I might speak of other public institutions flourishing in our midst: of the primary school by the water where you hear the children studying aloud while they rock back and forth over the Koran; of the Sünbüllü dervishes farther down the quay, to whom laden wood boats throw out a few sticks as they tow up the five-mile current; of the howling dervishes, and the clever ruse by which they obtained their building; of our three mosques—to say nothing of the imam’s mother of the smallest of them, an active yet beneficent public institution in herself, who, when the American college dug foundations for a wall round a slope long beloved by the Turkish ladies, threw her ample person most literally into the breach and could only be persuaded to retire therefrom by the Ministry of Public Works. Nor should I pass over our village green, which was once a cemetery, but which is now a common meeting-place for those of us who are happy enough to live about it. Some of us spend most of our time there, in the company of our wives, our children, our horses, our donkeys, and our hens. Most notable among the habitués—at least to an alien eye—is a lady of African descent, espoused to a meek Caucasian water-carrier and the mother of an infinite chocolate-and-cream progeny.

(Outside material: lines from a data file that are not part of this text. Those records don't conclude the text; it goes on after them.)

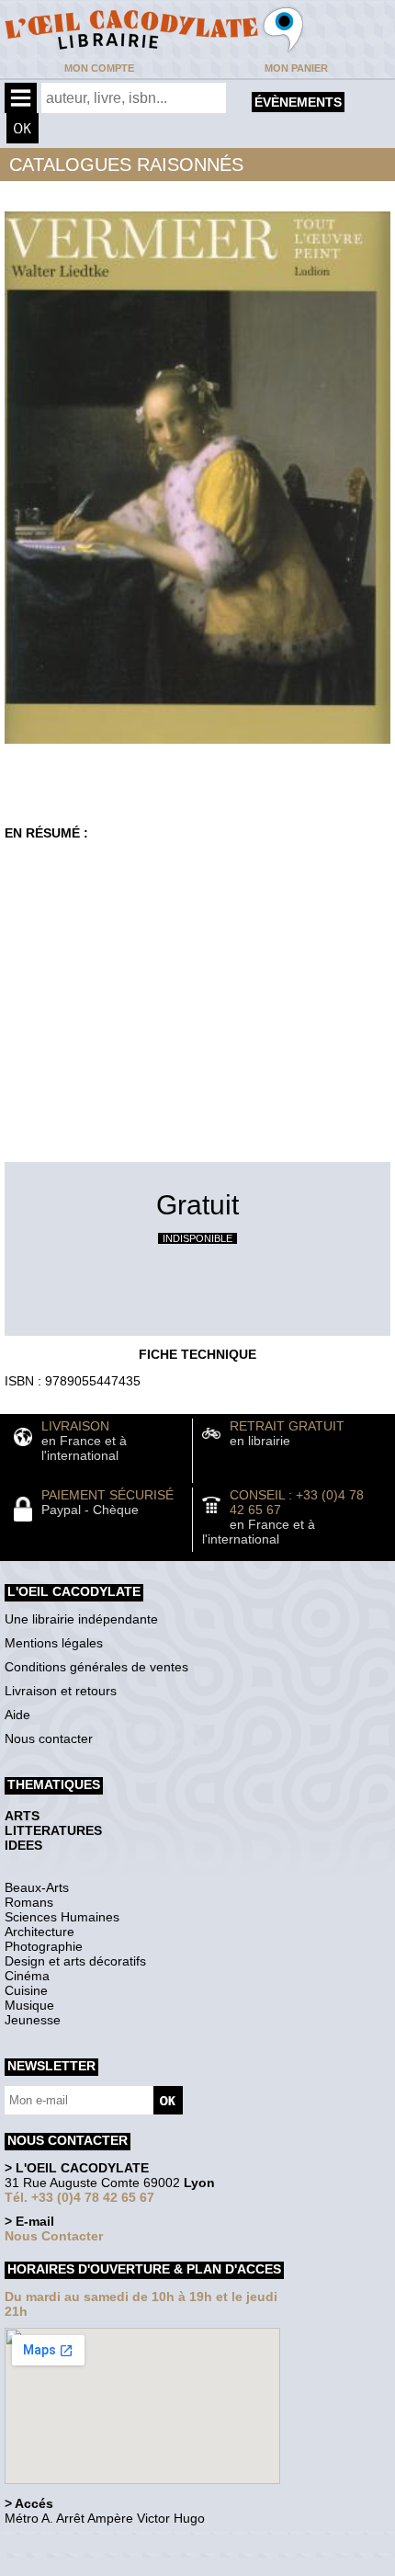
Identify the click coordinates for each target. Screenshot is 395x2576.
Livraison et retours (61, 1690)
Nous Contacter (54, 2235)
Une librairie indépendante (81, 1619)
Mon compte (99, 68)
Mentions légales (54, 1643)
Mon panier (296, 68)
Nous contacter (49, 1738)
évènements (298, 102)
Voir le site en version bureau (102, 2543)
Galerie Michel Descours (87, 2566)
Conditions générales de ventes (96, 1666)
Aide (17, 1714)
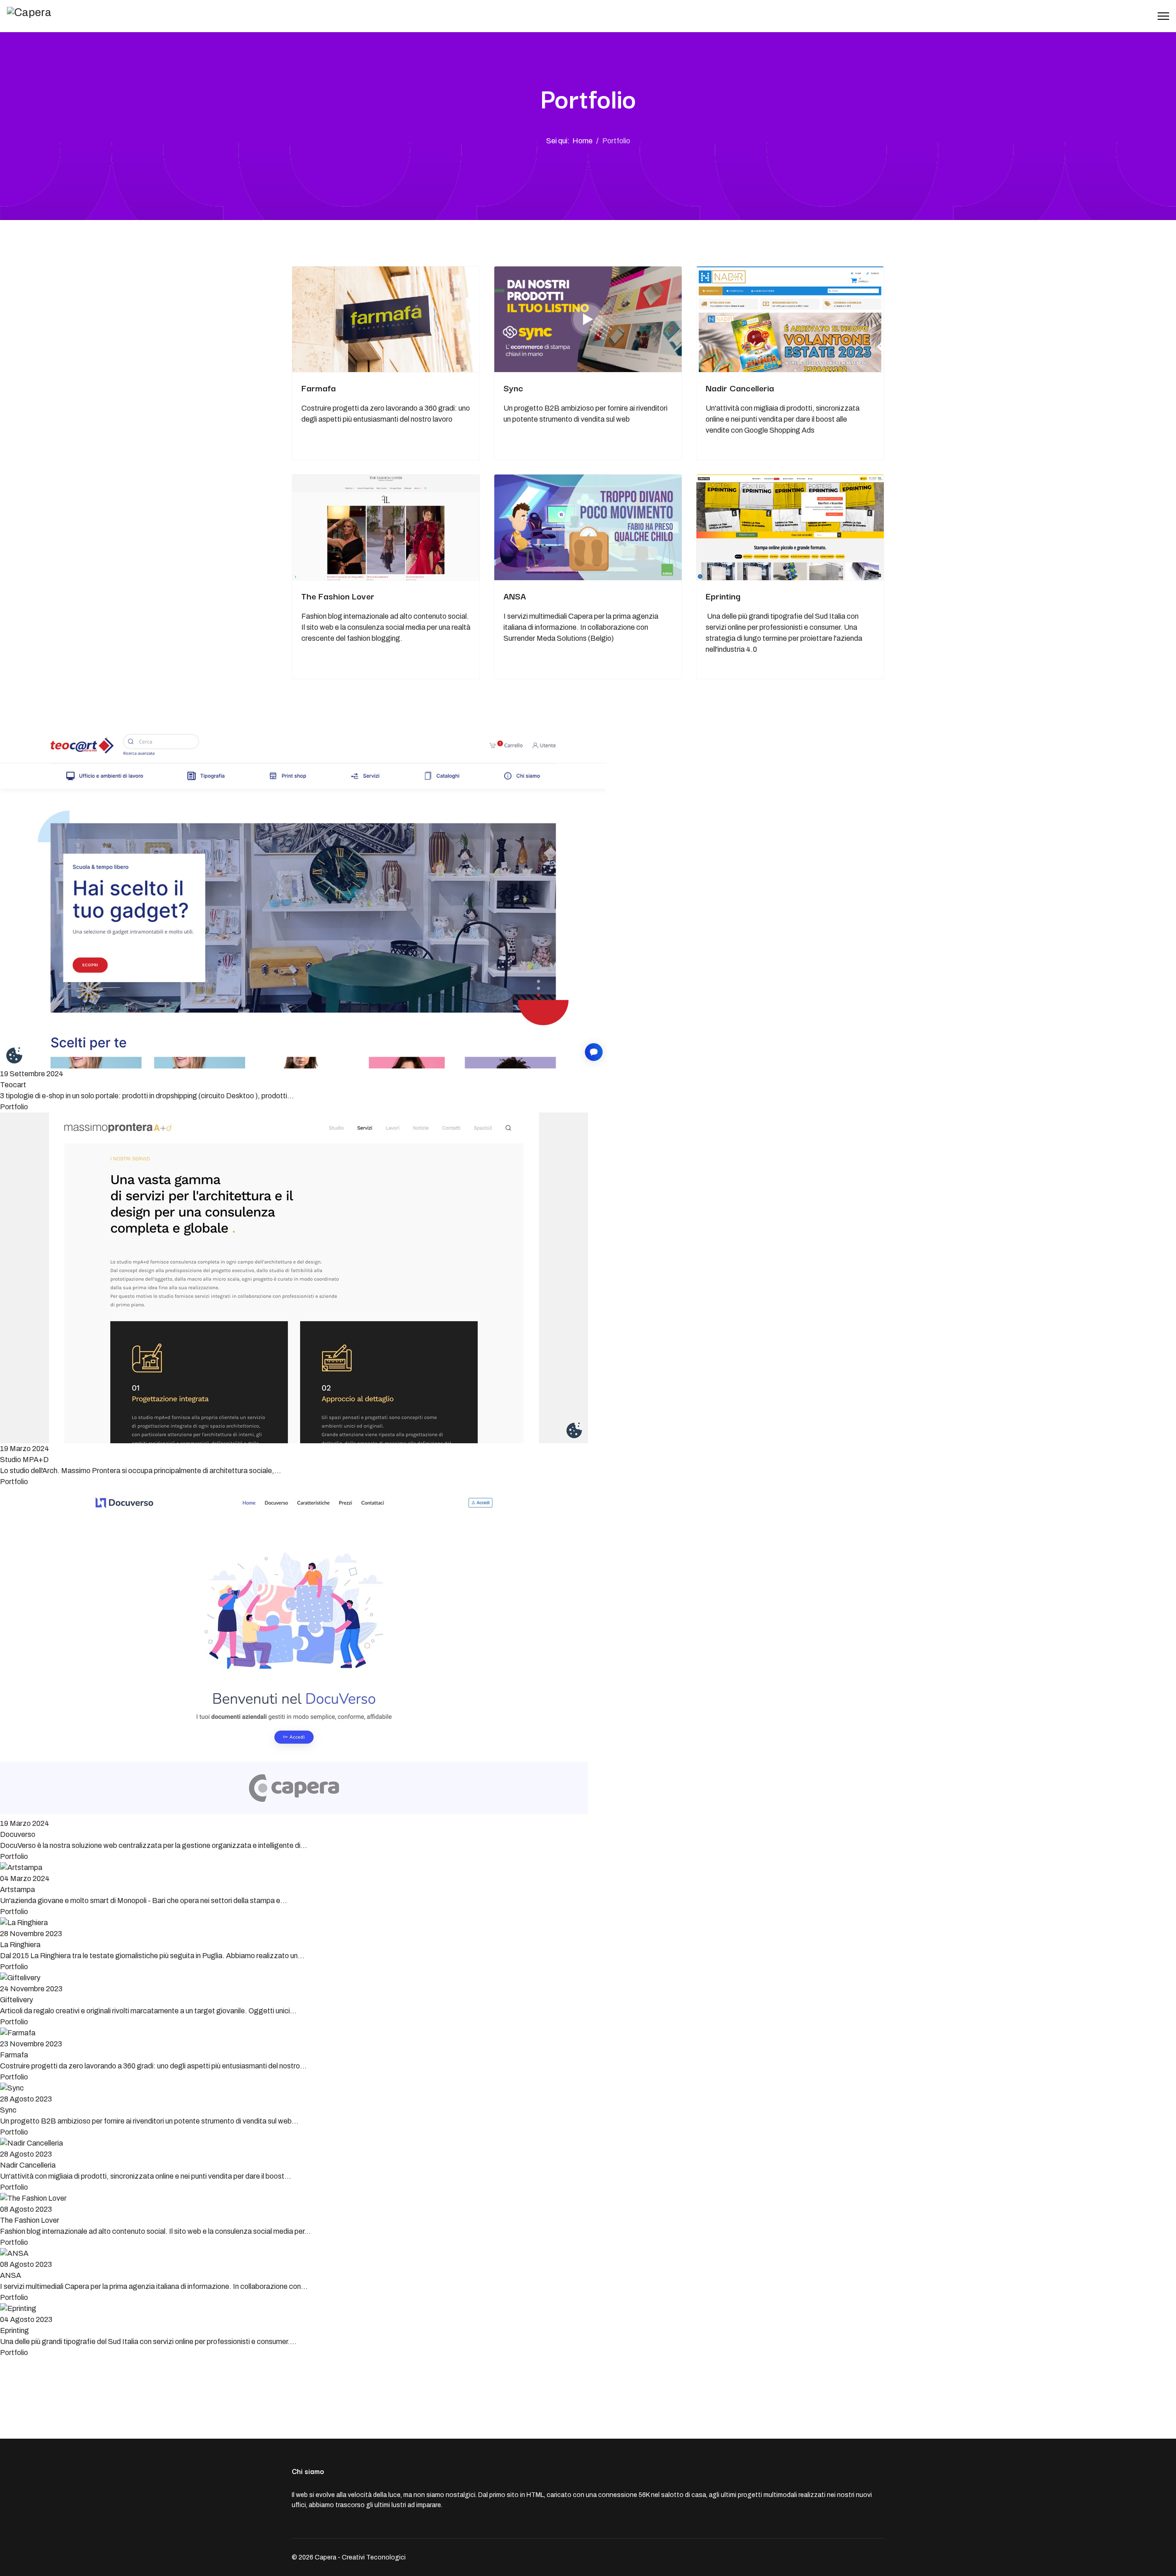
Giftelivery (16, 2000)
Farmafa (318, 388)
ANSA (514, 596)
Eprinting (723, 596)
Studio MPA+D (24, 1459)
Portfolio (14, 1107)
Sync (513, 388)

Her ardent disposition is reported to have led her through many vicissitudes, matrimonial and otherwise. On one occasion it led her to scratch out the eyes of another habituée of the green, over some matter of mulberries. It is a proof of the reasonableness of justice among us that when condemned to a brief term of imprisonment she first succeeded in postponing the execution of the sentence, I believe through some expectation of presenting the happy water-carrier with a new chocolate-cream, and then in causing her term to be subdivided, alternately languishing in dungeons and enjoying the society of her family until she had paid the full penalty of the law.

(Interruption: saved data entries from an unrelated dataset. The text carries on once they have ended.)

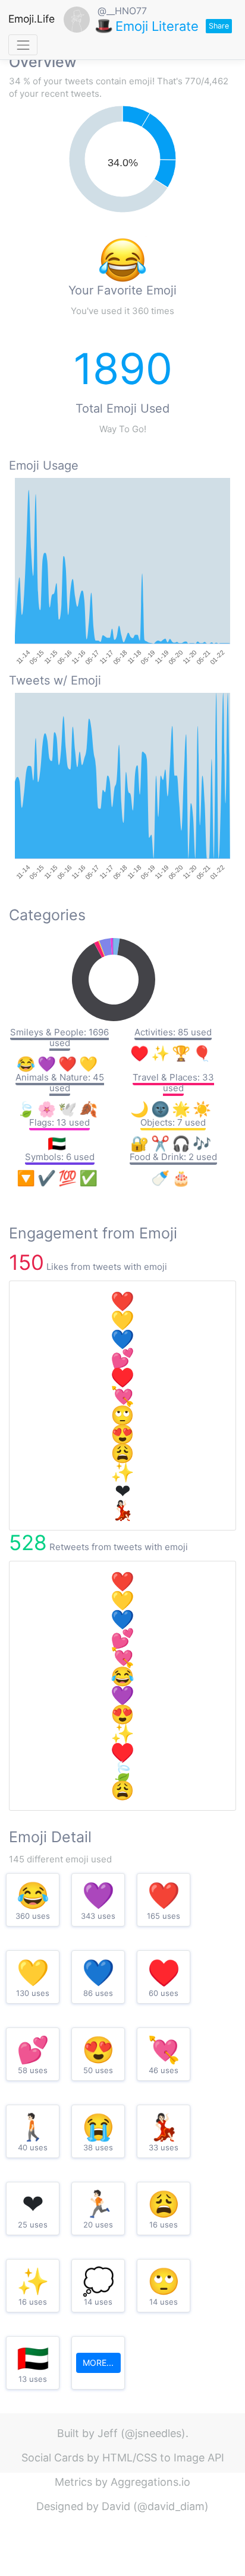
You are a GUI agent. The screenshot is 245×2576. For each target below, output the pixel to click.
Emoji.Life (31, 18)
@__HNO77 (122, 11)
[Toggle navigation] (22, 44)
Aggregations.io (150, 2482)
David (116, 2506)
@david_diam (171, 2506)
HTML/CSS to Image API (163, 2457)
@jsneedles (153, 2433)
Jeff (108, 2433)
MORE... (98, 2363)
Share (219, 25)
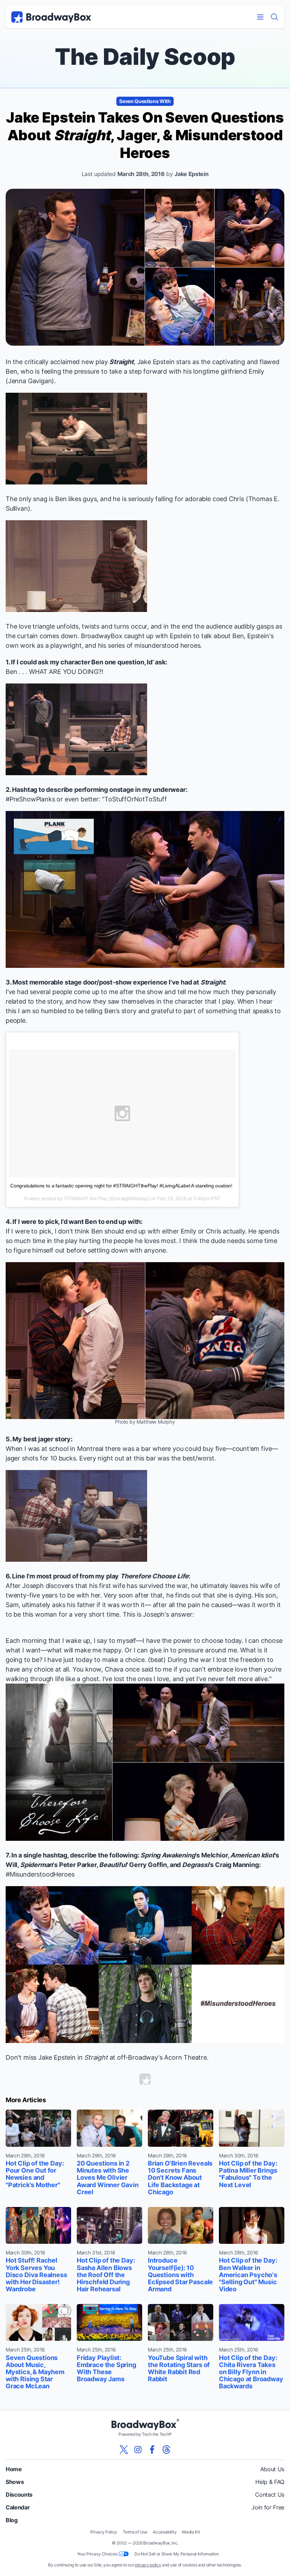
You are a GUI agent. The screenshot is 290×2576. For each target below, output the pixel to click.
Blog (12, 2520)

A larger, the true centre of our municipal life, is the charshî, or market-place. Very notable, to the mind of one admirer, is ours among market-places. My admiration is always divided between that crooked street of it, darkened by jutting upper stories that sometimes actually jump across it, wherein are situate the principal shops, the minor cafés, a fountain or two, and the public bath, and that adjoining portion of it which lies open to the sea. The latter certainly offers the most facilities for the enjoyment of life. Indeed, one end of it is chiefly given up to a Company for the Promotion of Happiness—if one may so translate its Turkish name—whose English steamers carry us to town, seven miles away, or to the upper Bosphorus, as quickly, as regularly, and as comfortably as any company I know. It also does much to promote the happiness of those who do not travel, through the sociable employees of its wharf and by affording a picturesque va et vient at almost any hour of the day. I fear, however, that it does less to promote the happiness of the boatmen who await custom at the adjacent wooden quay. They wait in those trim little skiffs, so much neater than anything of the sort we see for hire at home, which have almost superseded caïques because they hold more passengers with greater comfort. And to one who observes how much of the time they do wait, and how modestly they are remunerated for their occasional excursions, it is a miracle how they contrive to live. There is no fixed tariff. If you know the ropes you pay two and a half piastres, some twelve cents, to be rowed across the Bosphorus or to the next village. For ten they will take you almost anywhere. But they eke out their incomes by fishing. We are famous for our lobsters at Roumeli Hissar.

The boatmen, and others with them, often prefer to wait in certain agreeable resorts along that same wooden platform. The first of these is the café of the Armenian, whose corner rakes the Company for the Promotion of Happiness. He profits thereby not a little, for when we wish to take a steamer we do not always trouble ourselves to look up the time-table beforehand. The Armenian is also a barber, and in his low-ceiled room of many windows you may hear, to the accompaniment of banging backgammon boards, the choicest of conversation. The only thing I have against him is that I have to pay twice as much for my coffee as a customer who wears a girdle and a fez.